As I think back on it, most of my truly great beer tasting experiences have been in non-rushed, quieter situations where I have had the physical space that I sometimes feel is necessary to think. Maybe I’m just claustrophobic and haven’t quite come to terms with that yet, but I don’t freak out when I’m jammed in a tiny elevator with a bunch of other people and, as I mentioned above, I have actually enjoyed a lot of tightly squeezed drinking experiences. So is enough physical space truly a key piece of the equation in drinking a good beer?
I think it might be.
Thinking back on some of my favorite beer moments – a quiet night at Steamworks Brewpub in downtown Durango, a bright, sunny afternoon in Ska’s spacious and very open-feeling tap room, a cold, but sunny winter afternoon in which Emily and I were the only two people in Three Floyds’ tasting room. There are dozens of others I could mention here, but I do think space matters.
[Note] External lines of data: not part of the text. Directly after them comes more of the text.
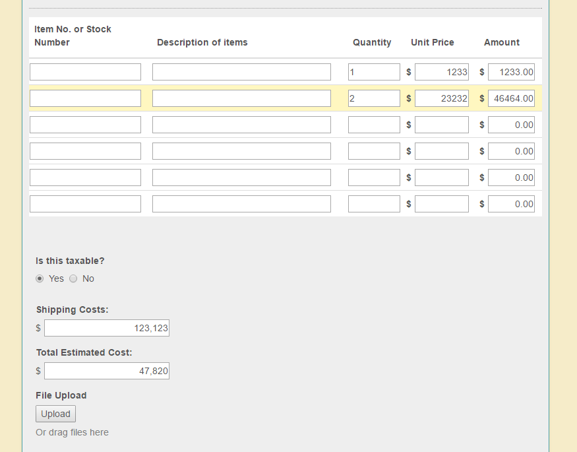Screen dimensions: 577x452
Task: Click highlighted row's Item No. field
Action: tap(85, 98)
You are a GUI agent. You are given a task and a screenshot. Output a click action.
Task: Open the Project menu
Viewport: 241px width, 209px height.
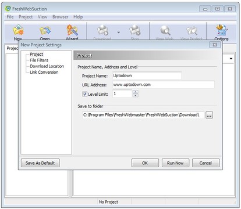point(26,17)
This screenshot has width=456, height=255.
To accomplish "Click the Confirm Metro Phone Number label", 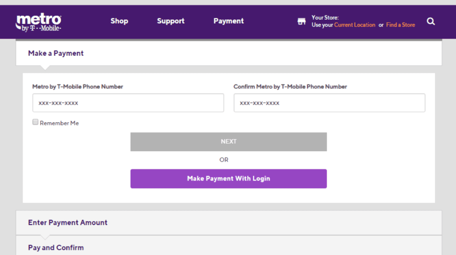I will [290, 87].
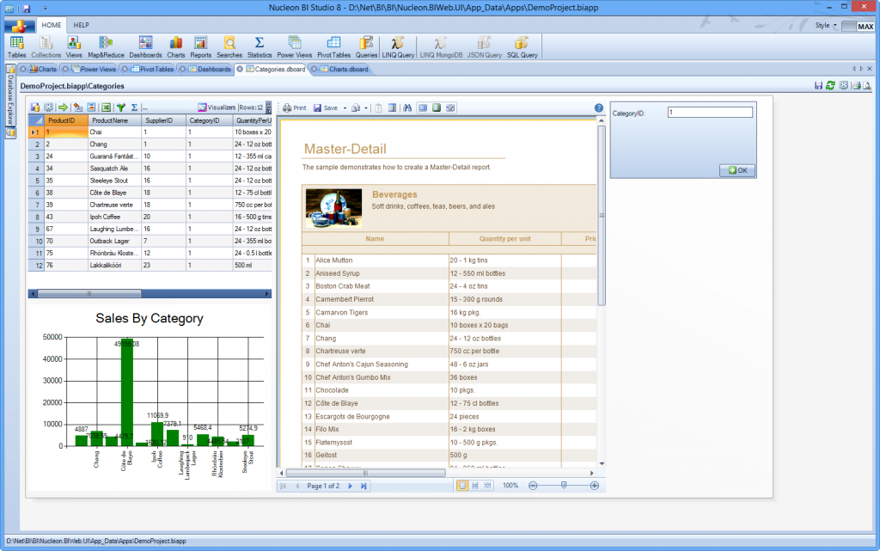The width and height of the screenshot is (880, 551).
Task: Open the Style dropdown menu
Action: (826, 26)
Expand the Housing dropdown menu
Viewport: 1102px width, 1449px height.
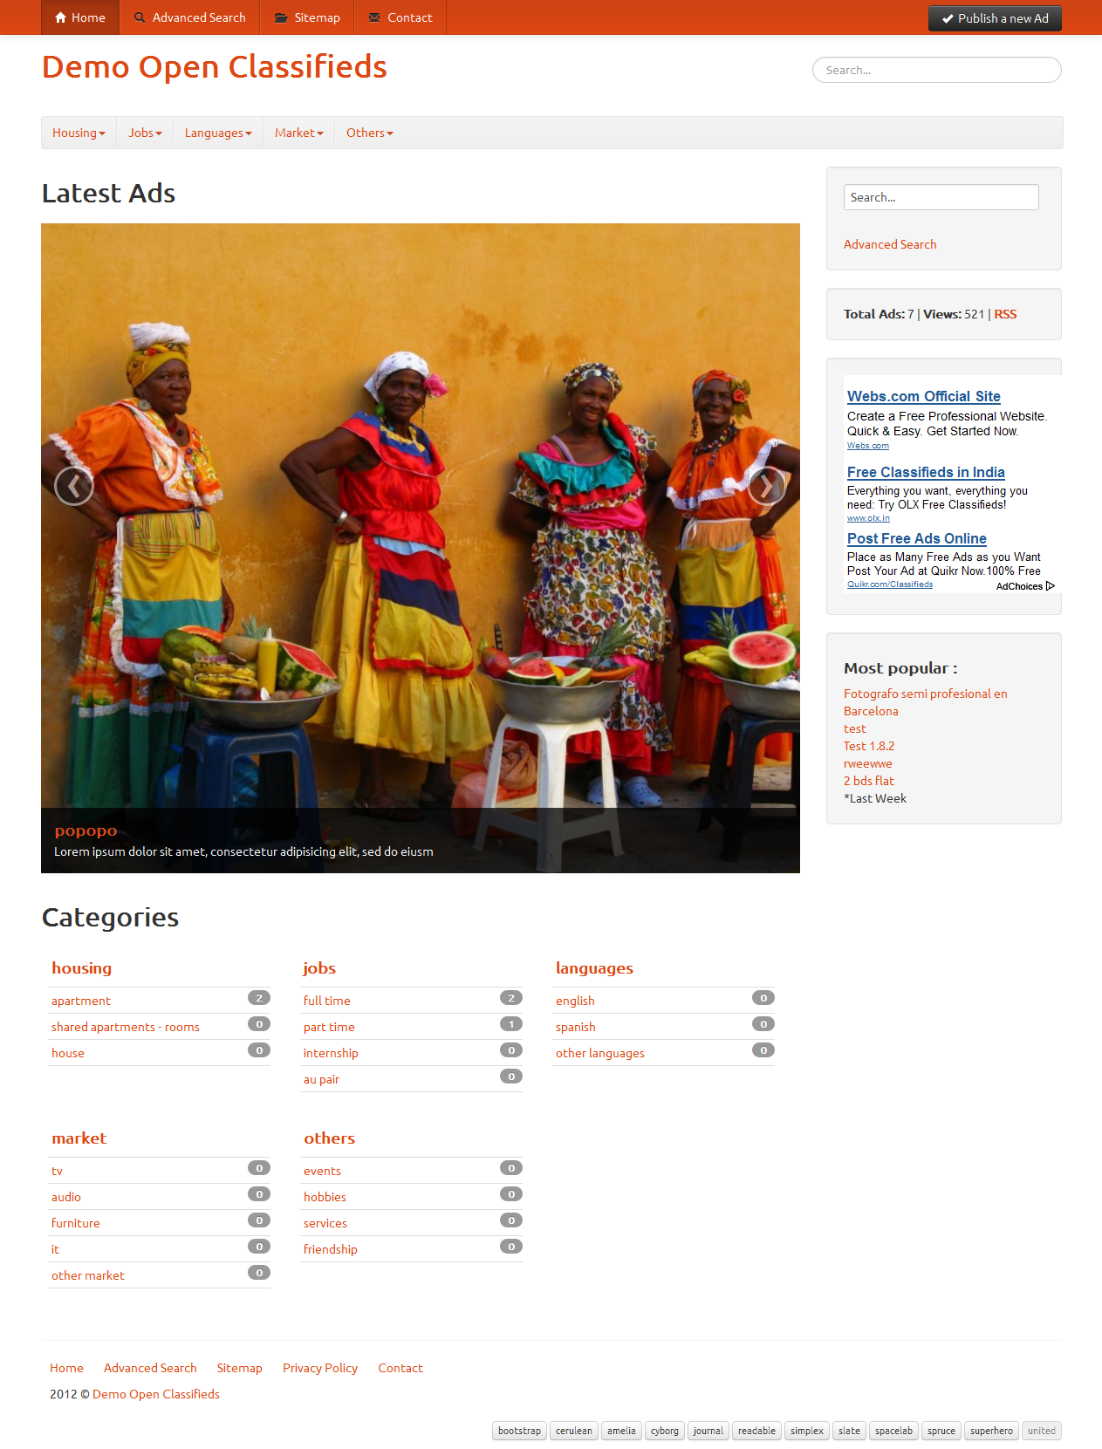point(79,133)
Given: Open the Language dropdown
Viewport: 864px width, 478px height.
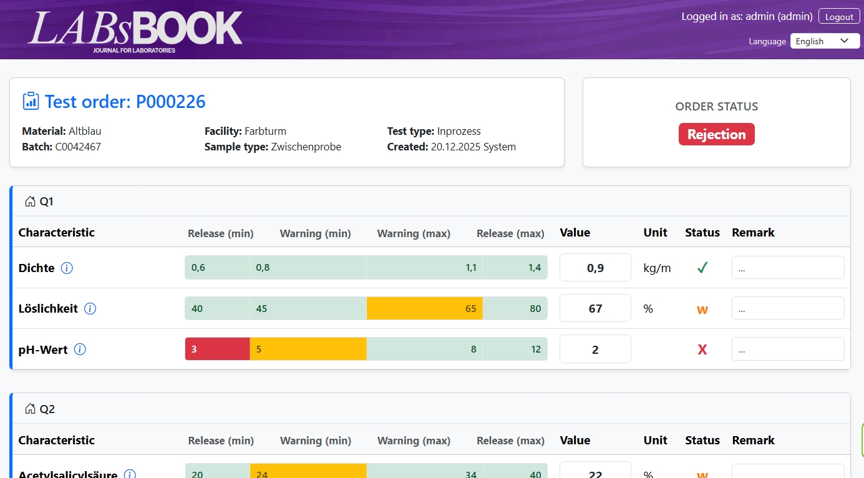Looking at the screenshot, I should coord(825,41).
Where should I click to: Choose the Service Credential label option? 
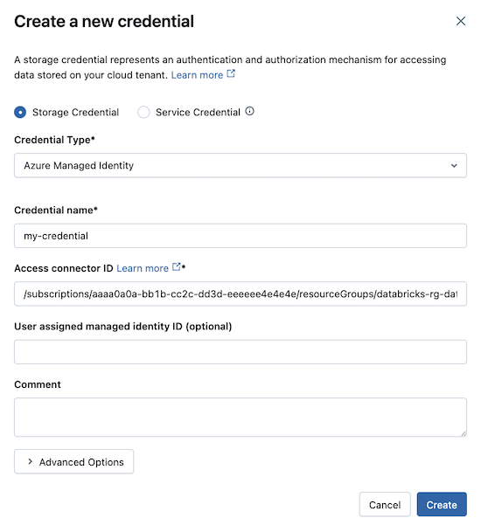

So, now that I have the time to do it, I think the only thing to do is to go and find out for sure...ya know, for science. A beer at two different breweries with a strong focus on my surroundings should give me some more of an idea. Of course the quality of the brew is likely to differ drastically, but the point is to go out and truly focus on how much my physical surroundings actually impact my enjoyment of the beer. And on that note, I’ll be back soon…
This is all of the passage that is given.